That's exactly what's on my brain now. So much things that have went, going to go against me are having such an enormous effect on me. Bigger than the tsunami I think (still can joke a bit here) I only want to talk to people whom I don't know. I don't want to start anything or continue with anything at the moment. Just want to drop down and be an island now. Cast me away, to a far far away place, where there are no worries about disappointments, where there are always just happiness or just sadness. I don't want to be happy one minute and unhappy the next.
I DON'T WANT TO LIVE IN THIS ROLLERCOASTER EMOTIONAL RIDE ANYMORE !!!
I don't care if you problems are bigger than mine. I only care if my own problems are driving me crazy now! Knowing you have a bigger problem than mine isn't going to make me feel better. It just shows me this life that we live is so screwed up!

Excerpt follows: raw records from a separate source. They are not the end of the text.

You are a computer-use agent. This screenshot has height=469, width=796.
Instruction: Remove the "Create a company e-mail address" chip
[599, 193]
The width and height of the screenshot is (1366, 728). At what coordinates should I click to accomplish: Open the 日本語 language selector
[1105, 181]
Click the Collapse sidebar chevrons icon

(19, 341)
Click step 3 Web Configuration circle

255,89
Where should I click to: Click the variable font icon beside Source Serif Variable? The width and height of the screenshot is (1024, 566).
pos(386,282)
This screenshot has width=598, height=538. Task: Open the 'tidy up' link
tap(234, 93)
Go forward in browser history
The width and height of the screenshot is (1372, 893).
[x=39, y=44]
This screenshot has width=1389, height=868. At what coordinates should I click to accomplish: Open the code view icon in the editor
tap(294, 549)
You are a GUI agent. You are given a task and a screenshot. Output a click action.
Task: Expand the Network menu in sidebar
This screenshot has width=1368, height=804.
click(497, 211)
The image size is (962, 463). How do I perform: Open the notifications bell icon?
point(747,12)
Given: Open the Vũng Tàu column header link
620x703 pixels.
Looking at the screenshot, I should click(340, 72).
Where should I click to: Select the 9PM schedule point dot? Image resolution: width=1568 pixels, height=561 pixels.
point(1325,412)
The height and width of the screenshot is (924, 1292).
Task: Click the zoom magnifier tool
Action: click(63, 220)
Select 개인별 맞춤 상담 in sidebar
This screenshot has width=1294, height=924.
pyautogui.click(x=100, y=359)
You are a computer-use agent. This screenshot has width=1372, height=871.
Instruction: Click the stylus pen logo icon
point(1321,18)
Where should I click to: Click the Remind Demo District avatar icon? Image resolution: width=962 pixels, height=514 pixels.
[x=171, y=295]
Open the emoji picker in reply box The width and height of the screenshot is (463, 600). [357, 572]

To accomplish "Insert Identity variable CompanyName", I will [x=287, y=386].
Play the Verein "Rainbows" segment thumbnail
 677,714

I only wanted a little, but you gave me none. I want to give, I want to say when I give, I want nothing in return. Lie. That's a lie! Biggest Lie! I want something, but don't have to be too much. Just 1/10 will do! Can you help me? If you can't even give me back 1/10, I don't have the drive to give 10/10 anymore. That's why I say it's a lie from mine.
Making things better...for what? Once things go up, it will sure go down. Why bother to make things so beautiful, so perfect? Just let it be, no effort, no love lost... Pain when beautiful things have been scarred. Tons of setbacks when things beautiful have been tarnished in the face of self-centeredness, selfishness.
Giving up promises when I see you more important. Do that DON'T EVER! It will hurt you when the importance's trust backfired. Promise you should keep, but make sure it's towards trustworthiness.
Stable, Steady... no ups no down... just moving along the equator will do for me.